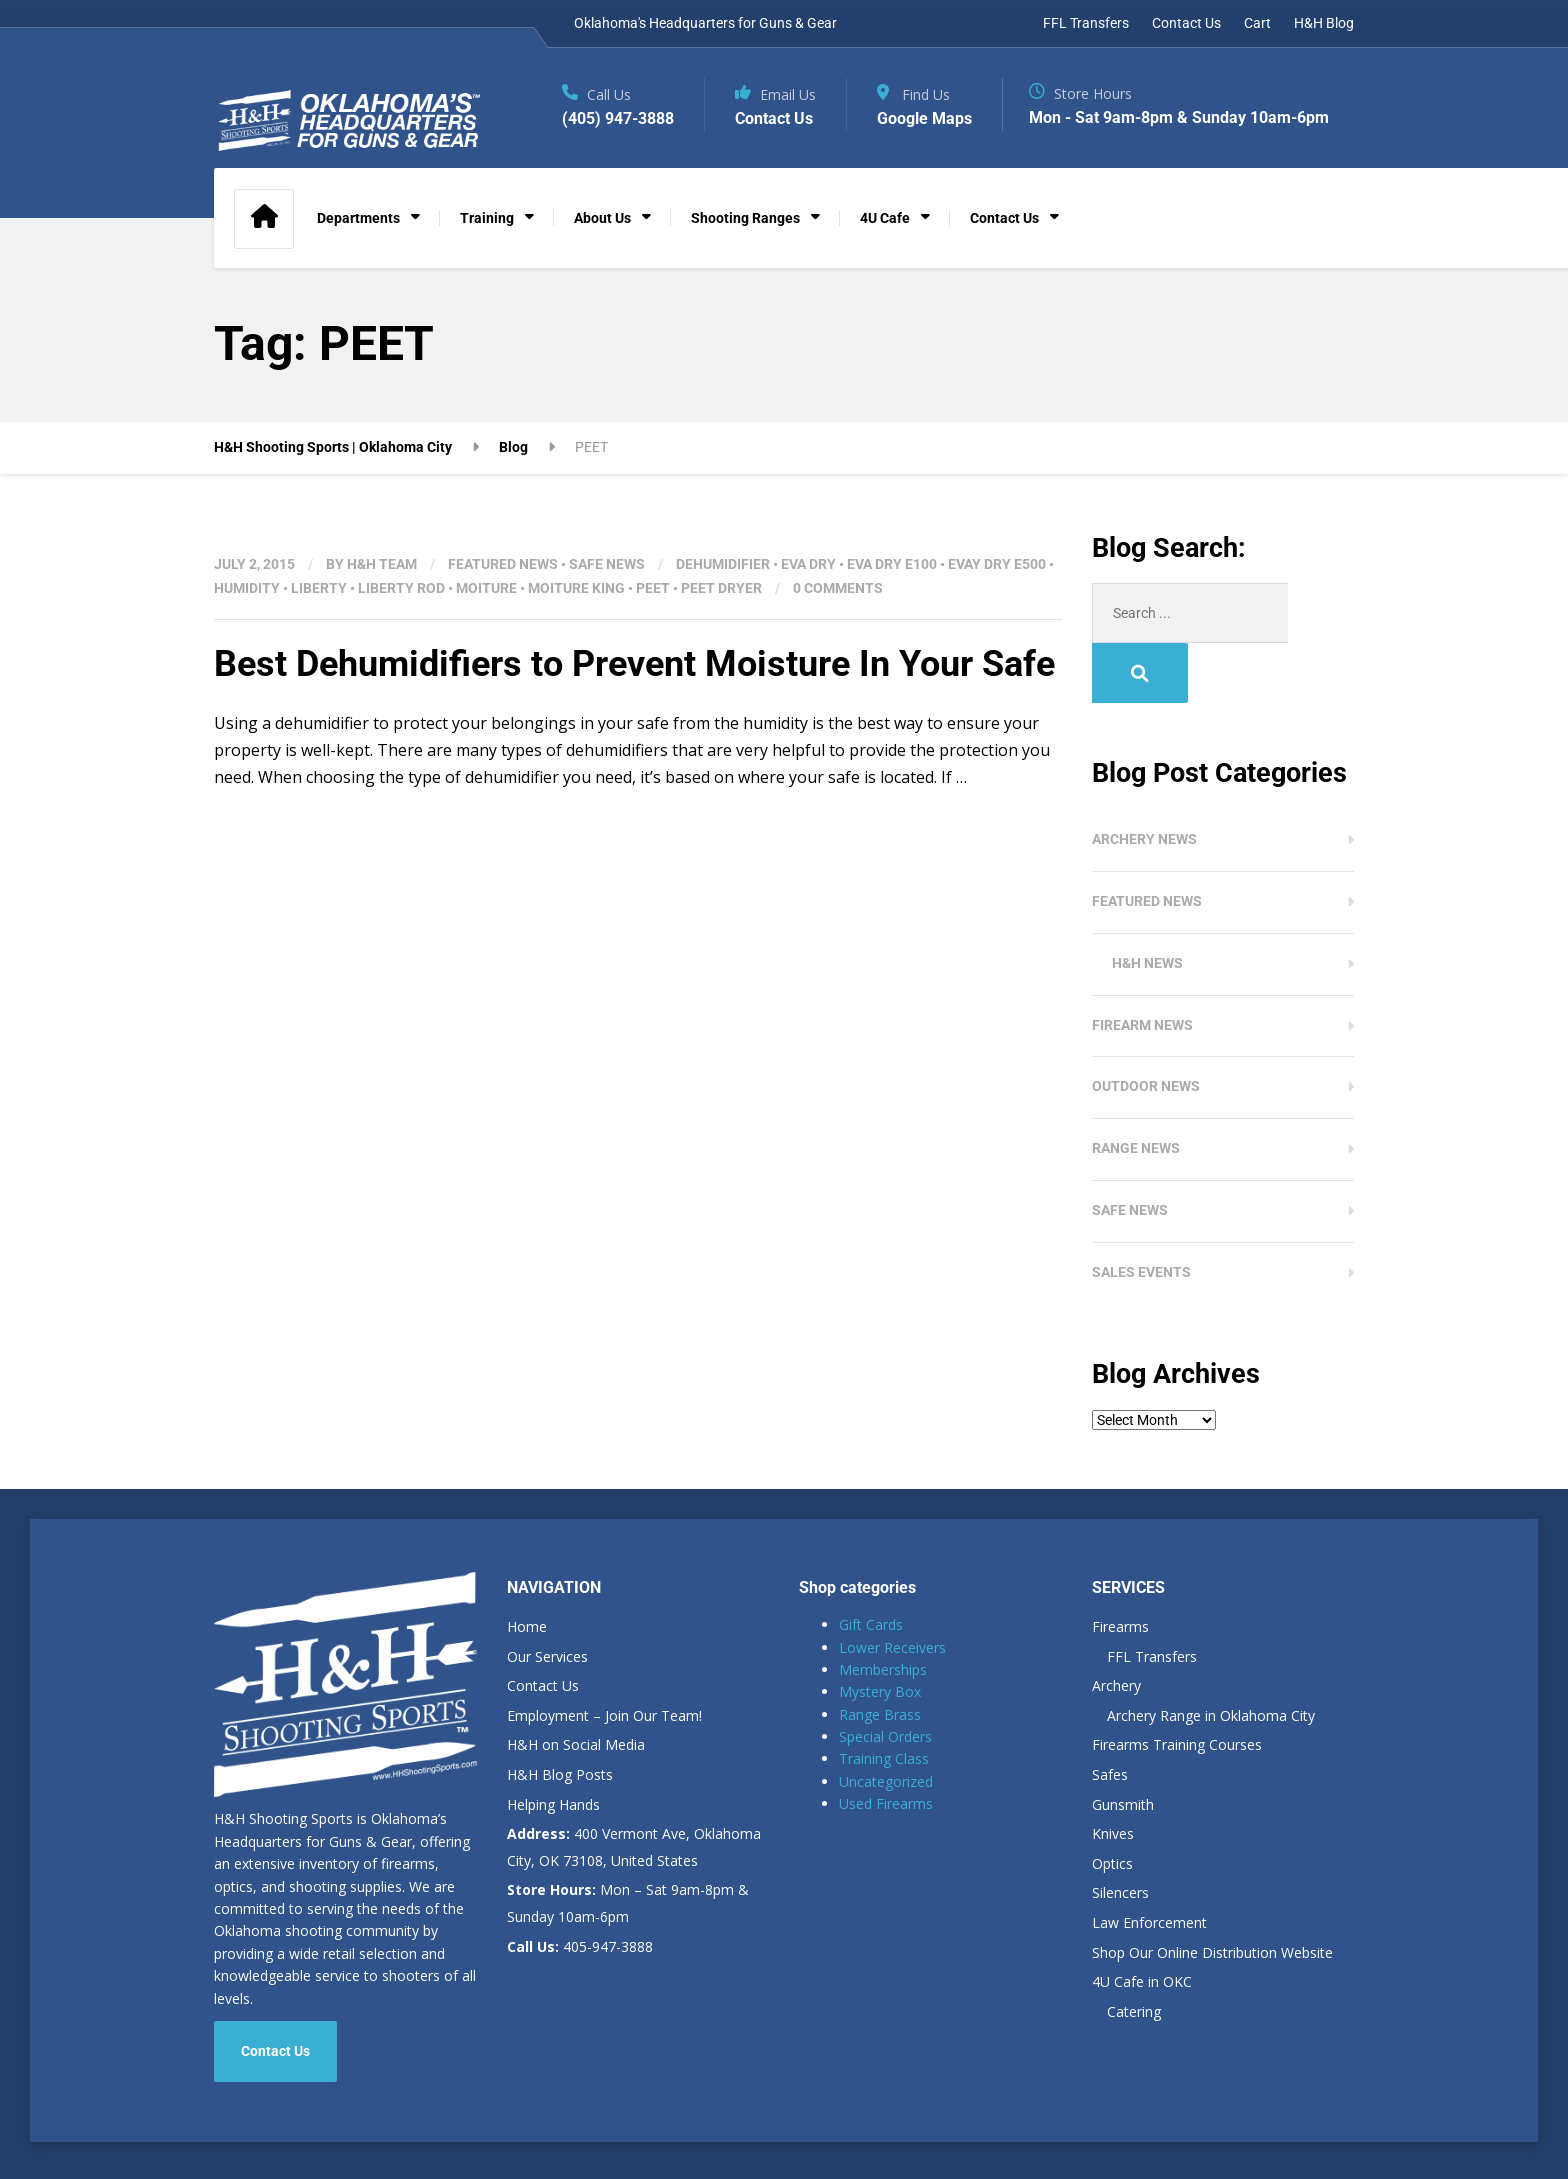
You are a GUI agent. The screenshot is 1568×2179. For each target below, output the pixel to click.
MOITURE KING (576, 588)
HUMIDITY (247, 588)
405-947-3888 (580, 1886)
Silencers (1120, 1832)
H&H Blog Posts (560, 1714)
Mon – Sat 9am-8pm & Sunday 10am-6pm (628, 1843)
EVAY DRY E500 (997, 564)
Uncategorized (886, 1721)
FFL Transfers (1086, 23)
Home (527, 1566)
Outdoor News (1146, 1026)
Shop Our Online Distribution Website (1212, 1892)
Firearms (1120, 1566)
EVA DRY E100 (892, 564)
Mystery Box (880, 1631)
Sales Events (1141, 1212)
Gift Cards (871, 1564)
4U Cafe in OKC (1142, 1921)
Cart (1257, 23)
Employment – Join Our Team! (604, 1655)
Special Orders (885, 1676)
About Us (602, 218)
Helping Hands (553, 1744)
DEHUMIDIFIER (723, 564)
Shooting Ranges (745, 218)
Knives (1113, 1773)
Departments (358, 218)
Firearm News (1142, 965)
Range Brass (880, 1654)
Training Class (884, 1698)
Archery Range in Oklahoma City (1211, 1655)
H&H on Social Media (576, 1684)
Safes (1110, 1714)
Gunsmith (1123, 1744)
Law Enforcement (1149, 1862)
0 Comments (838, 588)
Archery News (1144, 779)
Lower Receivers (892, 1587)
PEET (653, 588)
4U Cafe (885, 218)
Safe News (607, 564)
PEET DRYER (721, 588)
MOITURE (486, 588)
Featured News (503, 564)
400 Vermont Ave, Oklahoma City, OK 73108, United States (634, 1787)
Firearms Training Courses (1177, 1684)
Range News (1136, 1088)
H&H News (1147, 903)
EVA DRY (808, 564)
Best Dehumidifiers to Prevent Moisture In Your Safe (634, 664)
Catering (1134, 1951)
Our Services (547, 1596)
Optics (1112, 1803)
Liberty (319, 588)
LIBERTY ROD (401, 588)
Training (487, 218)
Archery (1116, 1625)
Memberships (883, 1609)
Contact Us (1186, 23)
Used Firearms (886, 1743)
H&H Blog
◆ ◆ ◆
→ Direction
Copy out again the part of the records that opens with the line containing "Shooting Ranges (745, 218)" and closes with the line containing "Archery News (1144, 779)", keeping both of those lines.

→ Result of the task
Shooting Ranges (745, 218)
Knives (1113, 1773)
Departments (358, 218)
Firearm News (1142, 965)
Range Brass (880, 1654)
Training Class (884, 1698)
Archery Range in Oklahoma City (1211, 1655)
H&H on Social Media (576, 1684)
Safes (1110, 1714)
Gunsmith (1123, 1744)
Law Enforcement (1149, 1862)
0 Comments (838, 588)
Archery News (1144, 779)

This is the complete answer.